Would it be C. Restart prior blood pressure medicines with follow-up within the next month? C is the correct answer and the best answer. Patients with hypertensive urgency should be treated by reinstituting their antihypertensive meds, if they've not been taking this for a period of time, and schedule a follow-up visit. If he came in and said, I'm on three high blood pressure medicines, but I'm only taking one of them, what you would do is reinstitute the two he's missing. Or if he came in and he had this scenario, which I doubt, and he was only on one high blood pressure medicine, you would intensify his regimen. But one more time, don't send him to the ER, don't give him something to bring down his blood pressure in-office. Always, always with a patient like this, make sure you schedule a follow-up visit. So, the practice guidelines from the ACC/AHA typically advise that the blood pressure be rechecked in about a month. With a patient like this, I often see them sooner, like I see them back in 1 to 2 weeks. And I'm really not looking for the blood pressure elevation to be resolved. But what I'm looking for is to go over labs, see if they actually got to the pharmacy to pick up the medication, how do they feel on the medication and to really, really reinforce that this patient needs to remain engaged in care and how dangerous untreated high blood pressure is.
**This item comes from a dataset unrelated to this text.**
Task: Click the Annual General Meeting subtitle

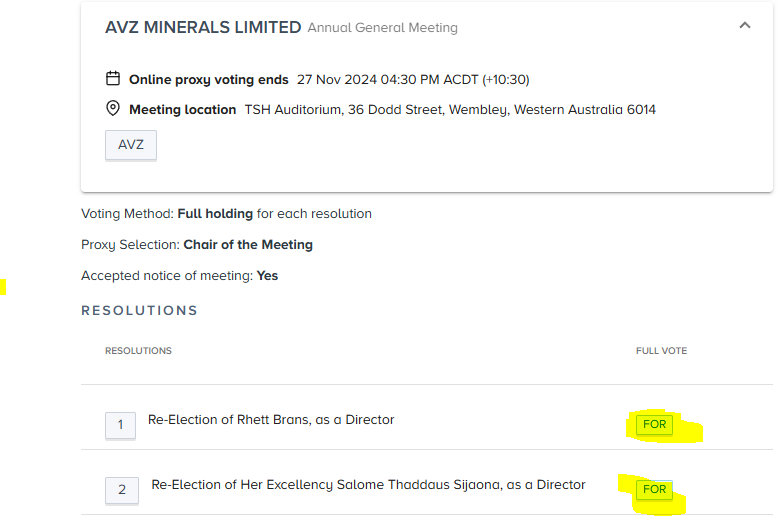Action: tap(383, 28)
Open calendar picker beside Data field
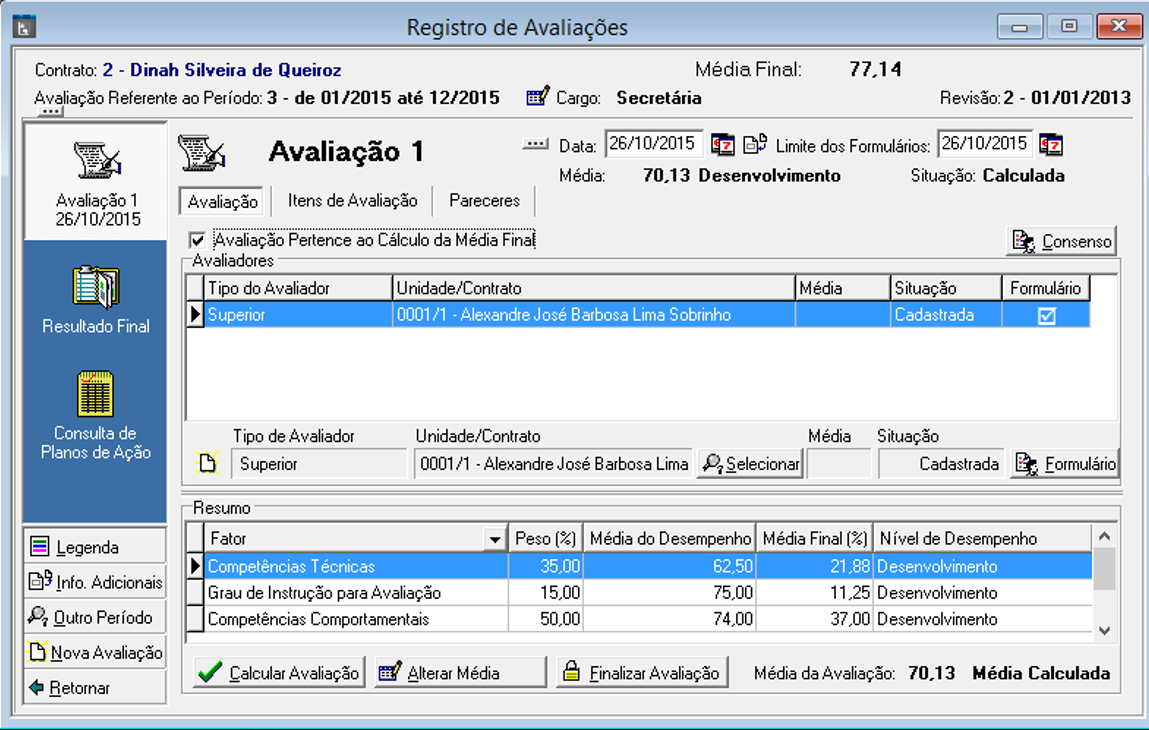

Remember, high blood pressure has long been called the silent killer, and that is because it does its dirty work in the background, damaging the brain, the heart, the kidneys, all the blood vessels. And then the person presents with some horrific consequence like a stroke, ACS, chronic kidney disease, whatever. But I will say, of course, part of the plan of care for this patient is investigate as to why the med wasn't refilled. Why did he let his meds run out? Did the patient have difficulty with getting to the pharmacy? Was there a large co-pay that got in the way of picking up the medication? How did the patient feel while on the medication? Or there were intolerable adverse effects that make the patient discontinue the medication? This is as important a part of high blood pressure care as prescribing the correct medication. So, C is our best answer.
D. Advise restricting dietary sodium and encourage weight loss to help with BP control. This is not the best answer, but boy, it's also a correct answer, isn't it? And this is a perfect example of a question that clearly has two correct answers. In real life, you'd be doing both. You would restart his meds and advise about lifestyle changes for better blood pressure control.
His BMI is 33, so he meets that diagnostic criteria of obesity with a BMI of greater than 30. However, C is the better of the two answers, restarting the med. And why is C a better answer? This guy's blood pressure is very high. Will lifestyle modification help with lowering his blood pressure? Because what do we know? Weight loss: the most potent lifestyle modification for BP control. Dietary sodium is like eh, it’s not that great at reducing blood pressure to be perfectly honest with you. What we have is a scenario here with a patient with a markedly elevated blood pressure. The meds are a better choice than the lifestyle modification because the meds will lead him to faster blood pressure control. Would I ever discourage a patient from making wise lifestyle changes? Absolutely not. Would I skip that dialog with this patient? No, no, no, no. I'd have that dialog as well. But C is the better choice. Restart his medication.
Key takeaway: Knowing the difference between hypertensive urgency and hypertensive emergency is key to safe practice. While there is a good deal of overlap between the two conditions, the clinical presentation and the treatment is quite different.